** Supplied data follows **
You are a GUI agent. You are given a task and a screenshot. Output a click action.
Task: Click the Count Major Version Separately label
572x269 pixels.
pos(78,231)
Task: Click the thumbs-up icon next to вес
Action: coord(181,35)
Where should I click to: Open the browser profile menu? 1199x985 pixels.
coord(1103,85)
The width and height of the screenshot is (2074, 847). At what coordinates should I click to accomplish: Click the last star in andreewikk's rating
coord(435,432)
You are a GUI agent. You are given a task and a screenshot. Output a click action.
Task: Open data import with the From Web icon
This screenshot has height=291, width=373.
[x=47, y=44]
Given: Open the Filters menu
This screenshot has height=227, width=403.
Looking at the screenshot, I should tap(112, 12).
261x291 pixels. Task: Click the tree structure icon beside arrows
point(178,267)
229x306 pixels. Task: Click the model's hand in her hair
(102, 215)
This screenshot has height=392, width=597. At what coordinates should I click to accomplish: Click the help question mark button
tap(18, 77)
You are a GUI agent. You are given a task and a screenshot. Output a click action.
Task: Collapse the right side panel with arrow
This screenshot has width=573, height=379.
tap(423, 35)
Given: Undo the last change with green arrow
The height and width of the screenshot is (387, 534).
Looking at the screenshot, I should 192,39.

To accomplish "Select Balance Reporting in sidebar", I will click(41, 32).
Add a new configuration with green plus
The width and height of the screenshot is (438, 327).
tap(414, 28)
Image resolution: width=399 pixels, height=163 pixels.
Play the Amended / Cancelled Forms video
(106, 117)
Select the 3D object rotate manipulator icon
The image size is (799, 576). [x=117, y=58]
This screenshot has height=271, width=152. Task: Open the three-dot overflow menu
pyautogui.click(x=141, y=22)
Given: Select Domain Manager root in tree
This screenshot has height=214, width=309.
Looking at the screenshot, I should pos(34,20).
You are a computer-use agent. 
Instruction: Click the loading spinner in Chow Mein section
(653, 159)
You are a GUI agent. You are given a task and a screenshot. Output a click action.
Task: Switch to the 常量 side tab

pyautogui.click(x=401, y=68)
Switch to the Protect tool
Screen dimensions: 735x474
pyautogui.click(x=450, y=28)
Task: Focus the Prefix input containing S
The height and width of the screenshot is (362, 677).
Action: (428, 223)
** End of Supplied data **
Copy exactly the lines from the one with "Given: Select Domain Manager root in tree" through the last line of the material, keeping both ends.

Given: Select Domain Manager root in tree
This screenshot has height=214, width=309.
Looking at the screenshot, I should pos(34,20).
You are a computer-use agent. 
Instruction: Click the loading spinner in Chow Mein section
(653, 159)
You are a GUI agent. You are given a task and a screenshot. Output a click action.
Task: Switch to the 常量 side tab

pyautogui.click(x=401, y=68)
Switch to the Protect tool
Screen dimensions: 735x474
pyautogui.click(x=450, y=28)
Task: Focus the Prefix input containing S
The height and width of the screenshot is (362, 677).
Action: (428, 223)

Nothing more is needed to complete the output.